Abbiamo visto anche come la corsa
cristiana ha le sue regole:
- sul come camminare
(confidando nella carne o su Cristo)
- sul tipo di allenamento (chi imitare)
E come essa è fonte di gioia, perché fissando gli occhi sul Traguardo
glorioso che ci sta davanti e la fatica, gli sforzi passano tutti in secondo
piano.
Ora Paolo desidera mostrare ai fratelli di Filippi come anche il ricercare
la concordia nel Signore tra
fratelli abbia in sé un beneficio di gioia e di incoraggiamento all’interno
della Chiesa.
L’amore di Paolo per questi fratelli di Filippi è evidente in tutta questa
lettera ed è viva la sua preoccupazione per loro.

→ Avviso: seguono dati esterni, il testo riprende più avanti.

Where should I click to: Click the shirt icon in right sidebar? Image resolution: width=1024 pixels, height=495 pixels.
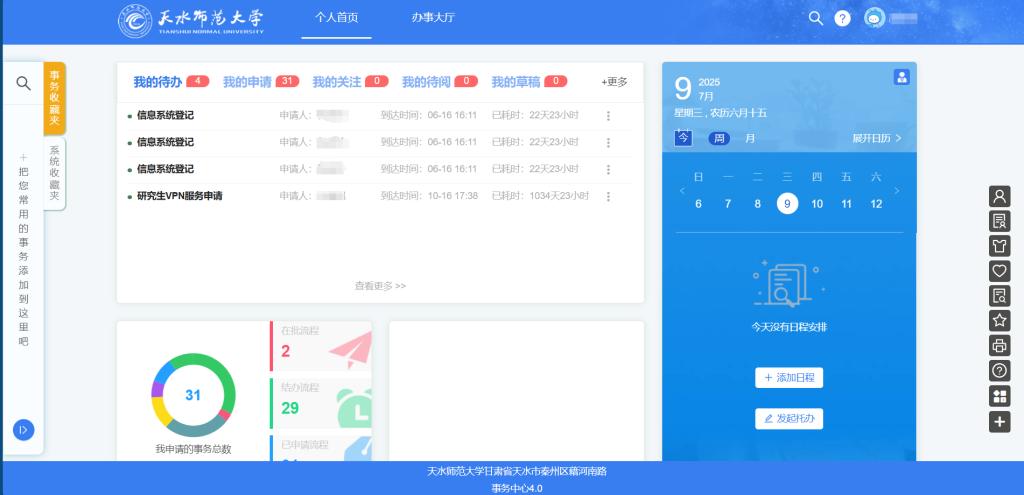(999, 245)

Paolo infatti cerca in tutti i modi di prevenire qualsiasi radice di
cattiveria e non trascura nulla, nemmeno questa contesa che c’era tra due
sorelle che avevano
lottato per il vangelo insieme a Paolo, a Clemente e agli altri
collaboratori
e che (probabilmente per questioni caratteriali) erano in quel momento,
discordi.
Possiamo dividere questo breve brano in due sezioni:
- ESORTAZIONE ALLA CONCORDIA
(4:2)
- ESORTAZIONE A VENIRE IN AIUTO
PER IL RISTABILIMENTO DELLA CONCORDIA (4:3)
***
ESORTAZIONE ALLA CONCORDIA
“Esorto Evodia ed esorto Sintìche a essere concordi nel Signore.”

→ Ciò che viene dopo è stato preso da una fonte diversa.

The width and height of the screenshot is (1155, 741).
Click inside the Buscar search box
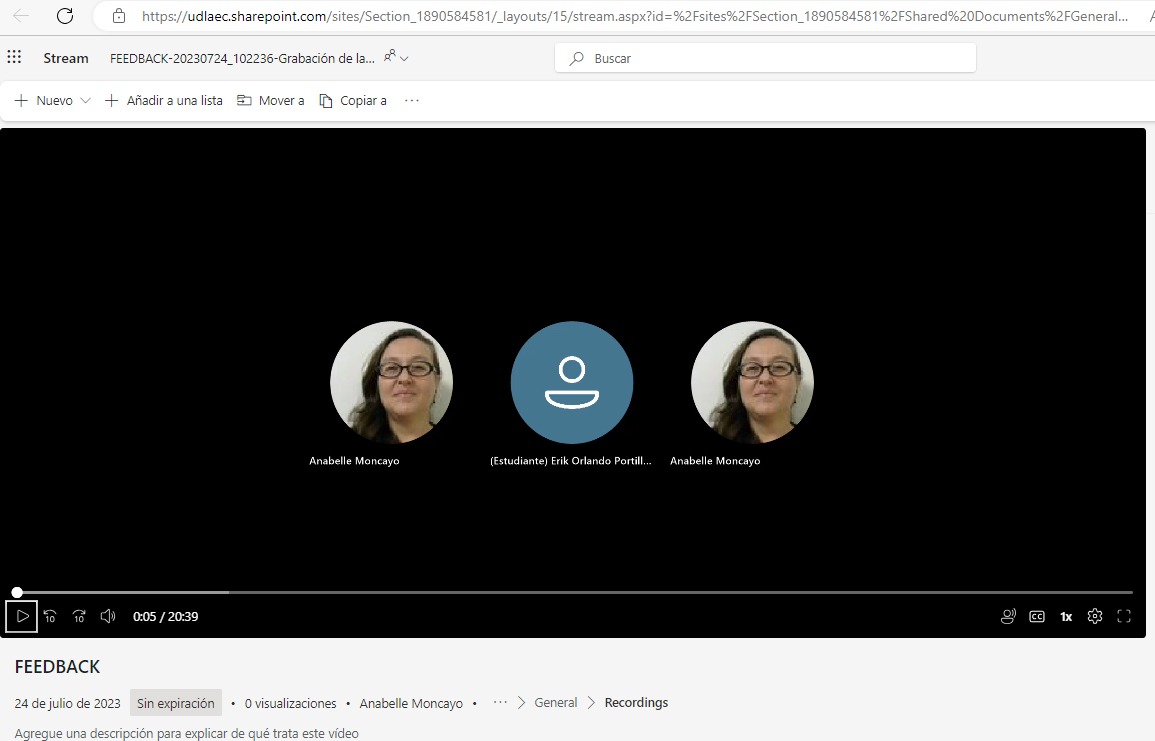point(765,58)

Abbiamo qui un bellissimo esempio su come affrontare i conflitti che si
possono creare nella chiesa.
E’ assolutamente vero che siamo chiamati ad amarci sempre gli uni gli altri,
ma dobbiamo ammettere che capita, in certe occasioni, che (per motivi della
nostra carne), questo non avviene.
Può capitare (non deve essere la regola) che alcune volte, anziché amore, ci
siano dei conflitti tra di noi; Paolo, in questo brano, ci istruisce sul
come dovremmo agire in questi casi.
Queste due donne, Evodia e
Sintiche, erano state un esempio
di lottatrici cristiane, infatti
avevano lottato per il
vangelo insieme a Paolo, a Clemente e agli altri collaboratori,
e si erano evidentemente distinte per questa loro forza.
Si tratta probabilmente di due sorelle dal carattere forte e risoluto che
non si risparmiavano per la causa del Signore; non appartenevano sicuramente
a quella tipologia di donne che Paolo stesso descrive in altra occasione:
“…imparano anche a essere oziose, andando attorno per le case; e non
soltanto a essere oziose, ma anche pettegole e curiose, parlando di cose
delle quali non si deve parlare.”
(1 Timoteo 5:13)
Sono piuttosto di questa categoria:
“…conosciute per le sue opere buone: per aver allevato figli, esercitato
l'ospitalità, lavato i piedi ai santi, soccorso gli afflitti, concorso a
ogni opera buona.”
(1 Timoteo 5:10)
Ed è importante considerare che Paolo ricorda queste due sorelle, non per la
loro “litigiosità” ma per il loro zelo per la causa del Signore!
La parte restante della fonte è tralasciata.